The User and their UserMedia

Every participant in our Daily video call has a User instance associated with it. A user has two possible texture types: a default texture and a video texture. In PixiJS, a texture is one of the main resources which can be displayed on the screen. It is an image associated with a sprite, defining what our sprite looks like in the world. A texture can be created from various types of backing resources: an image, a video, or even an HTML5 canvas.

A sprite is one of the most basic renderable objects in PixiJS. A sprite contains all the data associated with displaying an object in the world: such as a texture, a position, a size, and any other relevant display states.

Video texture tile on the left and default texture tile with a smiling emoji on the right
Video texture tile vs default texture tile

When a user is spawned, we use the default texture. We want to toggle this to a video texture in the following cases:

  • We have a video track, the user is a local user, and the user is in our global zone (the one we traverse in).
  • We have a video track and the user is in close enough proximity to the local user.

Our logic for showing the video texture or not is independent of track subscriptions themselves. We may have a video track for a user, but not show it.
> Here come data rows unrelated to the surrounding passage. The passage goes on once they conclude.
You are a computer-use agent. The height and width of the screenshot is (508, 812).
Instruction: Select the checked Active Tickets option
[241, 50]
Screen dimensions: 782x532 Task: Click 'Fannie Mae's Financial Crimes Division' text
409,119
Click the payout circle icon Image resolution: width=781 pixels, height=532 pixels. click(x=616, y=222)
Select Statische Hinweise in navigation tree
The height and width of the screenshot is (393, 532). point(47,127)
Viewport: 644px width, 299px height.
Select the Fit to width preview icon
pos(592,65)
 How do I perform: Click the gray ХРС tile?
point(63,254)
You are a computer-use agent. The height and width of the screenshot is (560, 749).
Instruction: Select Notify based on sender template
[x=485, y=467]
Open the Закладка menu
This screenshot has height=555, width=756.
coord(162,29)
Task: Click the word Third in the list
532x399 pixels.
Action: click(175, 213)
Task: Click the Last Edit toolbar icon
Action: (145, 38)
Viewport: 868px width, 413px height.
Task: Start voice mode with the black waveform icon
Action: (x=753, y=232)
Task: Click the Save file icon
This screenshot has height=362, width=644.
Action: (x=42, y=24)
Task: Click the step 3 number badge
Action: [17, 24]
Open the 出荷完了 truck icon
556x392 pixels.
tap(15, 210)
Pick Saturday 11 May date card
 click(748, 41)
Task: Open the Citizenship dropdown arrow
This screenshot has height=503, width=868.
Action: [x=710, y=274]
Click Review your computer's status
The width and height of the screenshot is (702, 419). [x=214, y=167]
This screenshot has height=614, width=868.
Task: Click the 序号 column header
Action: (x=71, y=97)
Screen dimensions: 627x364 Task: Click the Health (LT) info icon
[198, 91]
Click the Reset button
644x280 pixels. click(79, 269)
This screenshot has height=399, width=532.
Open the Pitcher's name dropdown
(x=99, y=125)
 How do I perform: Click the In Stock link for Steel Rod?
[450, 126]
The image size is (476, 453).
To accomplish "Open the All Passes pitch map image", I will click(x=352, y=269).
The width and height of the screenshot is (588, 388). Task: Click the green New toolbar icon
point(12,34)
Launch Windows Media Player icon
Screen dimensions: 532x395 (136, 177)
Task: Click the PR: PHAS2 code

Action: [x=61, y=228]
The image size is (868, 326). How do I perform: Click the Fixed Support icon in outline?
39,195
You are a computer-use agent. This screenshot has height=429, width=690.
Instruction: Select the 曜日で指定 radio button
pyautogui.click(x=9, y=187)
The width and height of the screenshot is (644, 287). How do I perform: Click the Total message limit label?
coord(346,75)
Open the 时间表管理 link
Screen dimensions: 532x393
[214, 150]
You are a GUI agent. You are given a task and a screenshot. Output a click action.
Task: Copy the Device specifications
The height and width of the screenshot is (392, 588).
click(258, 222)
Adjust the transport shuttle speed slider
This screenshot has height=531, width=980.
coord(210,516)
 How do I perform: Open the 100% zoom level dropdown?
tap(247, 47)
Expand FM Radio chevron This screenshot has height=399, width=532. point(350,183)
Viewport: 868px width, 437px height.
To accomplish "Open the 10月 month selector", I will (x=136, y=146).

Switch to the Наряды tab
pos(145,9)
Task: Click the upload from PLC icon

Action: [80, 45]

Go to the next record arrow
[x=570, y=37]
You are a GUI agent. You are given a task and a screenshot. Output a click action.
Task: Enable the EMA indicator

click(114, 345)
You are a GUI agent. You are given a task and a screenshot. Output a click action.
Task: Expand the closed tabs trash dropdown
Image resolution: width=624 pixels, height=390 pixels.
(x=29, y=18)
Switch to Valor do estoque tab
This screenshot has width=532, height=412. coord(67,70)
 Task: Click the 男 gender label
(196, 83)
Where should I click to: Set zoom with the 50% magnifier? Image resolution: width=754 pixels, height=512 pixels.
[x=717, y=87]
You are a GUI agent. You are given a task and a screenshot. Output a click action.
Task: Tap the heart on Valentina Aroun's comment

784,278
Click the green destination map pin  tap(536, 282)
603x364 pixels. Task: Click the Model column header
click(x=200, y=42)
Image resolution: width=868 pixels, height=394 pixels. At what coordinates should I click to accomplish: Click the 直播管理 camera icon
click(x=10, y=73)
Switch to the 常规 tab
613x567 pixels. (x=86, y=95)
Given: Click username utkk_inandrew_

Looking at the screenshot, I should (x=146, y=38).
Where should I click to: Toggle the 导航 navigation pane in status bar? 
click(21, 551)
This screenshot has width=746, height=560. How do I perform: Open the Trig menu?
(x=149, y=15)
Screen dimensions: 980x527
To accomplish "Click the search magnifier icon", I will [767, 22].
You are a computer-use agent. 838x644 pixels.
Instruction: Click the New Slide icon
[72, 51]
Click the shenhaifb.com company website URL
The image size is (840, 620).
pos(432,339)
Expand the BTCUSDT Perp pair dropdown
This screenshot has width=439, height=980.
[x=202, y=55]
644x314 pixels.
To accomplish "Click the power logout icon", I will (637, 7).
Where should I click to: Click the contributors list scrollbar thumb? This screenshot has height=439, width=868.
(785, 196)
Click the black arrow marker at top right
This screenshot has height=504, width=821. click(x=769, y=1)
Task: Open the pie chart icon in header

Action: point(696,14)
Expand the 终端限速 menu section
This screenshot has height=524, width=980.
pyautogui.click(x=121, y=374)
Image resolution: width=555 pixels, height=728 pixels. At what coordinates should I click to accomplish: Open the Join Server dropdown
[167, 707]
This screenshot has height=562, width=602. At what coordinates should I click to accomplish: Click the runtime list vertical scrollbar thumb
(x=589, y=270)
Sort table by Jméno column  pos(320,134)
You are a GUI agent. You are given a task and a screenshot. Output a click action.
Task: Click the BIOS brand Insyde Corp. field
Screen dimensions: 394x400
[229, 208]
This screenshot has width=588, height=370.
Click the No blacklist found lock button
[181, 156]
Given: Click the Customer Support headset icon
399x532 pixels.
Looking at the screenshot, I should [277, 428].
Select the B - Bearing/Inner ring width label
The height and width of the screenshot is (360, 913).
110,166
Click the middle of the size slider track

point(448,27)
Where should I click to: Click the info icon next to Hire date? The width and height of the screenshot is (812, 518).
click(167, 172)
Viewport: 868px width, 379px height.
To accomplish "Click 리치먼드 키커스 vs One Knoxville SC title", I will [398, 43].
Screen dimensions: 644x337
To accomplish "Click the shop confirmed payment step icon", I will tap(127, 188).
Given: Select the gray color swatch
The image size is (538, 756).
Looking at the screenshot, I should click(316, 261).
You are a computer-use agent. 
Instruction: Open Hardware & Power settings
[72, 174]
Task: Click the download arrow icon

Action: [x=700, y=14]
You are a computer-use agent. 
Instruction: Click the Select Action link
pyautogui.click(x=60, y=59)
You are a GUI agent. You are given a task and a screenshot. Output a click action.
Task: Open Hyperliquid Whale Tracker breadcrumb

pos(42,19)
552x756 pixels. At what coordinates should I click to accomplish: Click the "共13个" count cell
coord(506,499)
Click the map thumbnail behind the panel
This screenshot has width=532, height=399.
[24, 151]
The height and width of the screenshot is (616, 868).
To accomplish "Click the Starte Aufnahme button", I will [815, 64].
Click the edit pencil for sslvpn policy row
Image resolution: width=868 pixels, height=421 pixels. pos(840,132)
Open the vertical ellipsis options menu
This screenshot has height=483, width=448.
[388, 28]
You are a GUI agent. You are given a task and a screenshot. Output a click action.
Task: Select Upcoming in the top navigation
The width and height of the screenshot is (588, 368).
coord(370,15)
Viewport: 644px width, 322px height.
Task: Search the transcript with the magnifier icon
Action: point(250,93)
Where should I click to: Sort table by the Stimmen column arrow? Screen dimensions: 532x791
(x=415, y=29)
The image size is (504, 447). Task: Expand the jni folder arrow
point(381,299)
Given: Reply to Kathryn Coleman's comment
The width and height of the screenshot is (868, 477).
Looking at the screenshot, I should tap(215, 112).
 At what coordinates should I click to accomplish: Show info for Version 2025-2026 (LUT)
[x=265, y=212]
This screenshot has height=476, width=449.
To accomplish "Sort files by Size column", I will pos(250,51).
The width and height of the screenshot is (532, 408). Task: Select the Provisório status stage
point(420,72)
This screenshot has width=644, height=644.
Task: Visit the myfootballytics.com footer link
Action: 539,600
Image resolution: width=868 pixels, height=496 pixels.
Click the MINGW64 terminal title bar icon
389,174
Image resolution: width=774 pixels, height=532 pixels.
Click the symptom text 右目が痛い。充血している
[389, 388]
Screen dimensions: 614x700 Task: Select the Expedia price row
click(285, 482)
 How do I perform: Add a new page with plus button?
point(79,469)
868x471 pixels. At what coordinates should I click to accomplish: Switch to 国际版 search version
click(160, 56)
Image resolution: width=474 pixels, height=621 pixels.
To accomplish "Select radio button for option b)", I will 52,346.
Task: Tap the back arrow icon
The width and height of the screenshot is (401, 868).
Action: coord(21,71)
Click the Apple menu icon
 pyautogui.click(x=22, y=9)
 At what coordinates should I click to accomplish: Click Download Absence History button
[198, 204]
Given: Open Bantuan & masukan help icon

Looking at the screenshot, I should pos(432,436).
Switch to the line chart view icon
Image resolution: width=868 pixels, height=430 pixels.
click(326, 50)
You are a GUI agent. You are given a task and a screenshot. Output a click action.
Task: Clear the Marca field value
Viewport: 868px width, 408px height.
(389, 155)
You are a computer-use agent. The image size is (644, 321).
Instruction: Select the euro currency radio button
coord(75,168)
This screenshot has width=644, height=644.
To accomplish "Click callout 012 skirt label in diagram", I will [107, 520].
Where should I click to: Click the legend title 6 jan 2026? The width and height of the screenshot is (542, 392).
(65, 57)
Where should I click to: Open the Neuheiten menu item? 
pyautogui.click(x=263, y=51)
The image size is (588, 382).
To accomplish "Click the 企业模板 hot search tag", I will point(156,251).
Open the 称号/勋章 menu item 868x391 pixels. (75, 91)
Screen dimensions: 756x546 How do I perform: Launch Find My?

When we do want to show the video texture, we call the private setVideoTexture() method on the User class. We've left inline comments below to help explain each step:

 private setVideoTexture(forceReset = false) {
    // If the user already has a video texture set and we didn't
    // specify a force reset, early out.
    if (this.textureType === TextureType.Video && !forceReset) {
      return;
    }

    // If the user has no video track, early out.
    const videoTrack = this.media.getVideoTrack();
    if (!videoTrack) return;

    // If we're already waiting for a video texture to be set,
    // early out.
    if (this.videoTextureAttemptPending) {
      return;
    }

    // If the video tag we'll be using to create this texture is
    // not yet playing, create a pending attempt.
    if (!this.media.videoPlaying) {
      console.log(
        "video not playing; will set texture when play starts",
        this.userName
      );
      this.videoTextureAttemptPending = Date.now();
      this.setDefaultTexture();
      this.media.setDelayedVideoPlayHandler(() => {
        console.log("video started playing - applying texture", this.userName);
        this.media.setDelayedVideoPlayHandler(null);
        this.videoTextureAttemptPending = null;
        this.setVideoTexture();
      });
      return;
    }

    this.textureType = TextureType.Video;

    // Create a base texture using our video tag as the
    // backing resource.
    let texture = new PIXI.BaseTexture(this.media.videoTag, {
      mipmap: MIPMAP_MODES.OFF,
      resourceOptions: {
        updateFPS: 15,
      },
    });
    texture.onError = (e) => this.textureError(e);

    let textureMask: PIXI.Rectangle = null;

    // Set our texture frame to ensure correct dimensions
    // and aspect ratio based on the size of the backing
    // video resource.
    const resource = texture.resource;

    let x = 0;
    let y = 0;
    let size = baseSize;
    const aspect = resource.width / resource.height;
    if (aspect > 1) {
      x = resource.width / 2 - resource.height / 2;
      size = resource.height;
    } else if (aspect < 1) {
      y = resource.height / 2 - resource.width / 2;
      size = resource.width;
    } else {
      texture.setSize(baseSize, baseSize);
    }
    textureMask = new PIXI.Rectangle(x, y, size, size);

    // Create and set our video texture!
    this.texture = new PIXI.Texture(texture, textureMask);

    // Ensure our name label is of the right size and position
    // for the new texture.
    this.tryUpdateNameGraphics();
  }

Above, we early out of the method if:

  • The texture type is already Video and the caller did not request a force-reset
  • The user does not have a video track to use for a video texture
  • We’re already waiting for a video texture to be set

The latter case would be hit if we tried to set a video texture before the backing video tag has started playing. The video must be playing for the texture to be set successfully, so if it isn’t, we wait until it is and then attempt to set the texture again.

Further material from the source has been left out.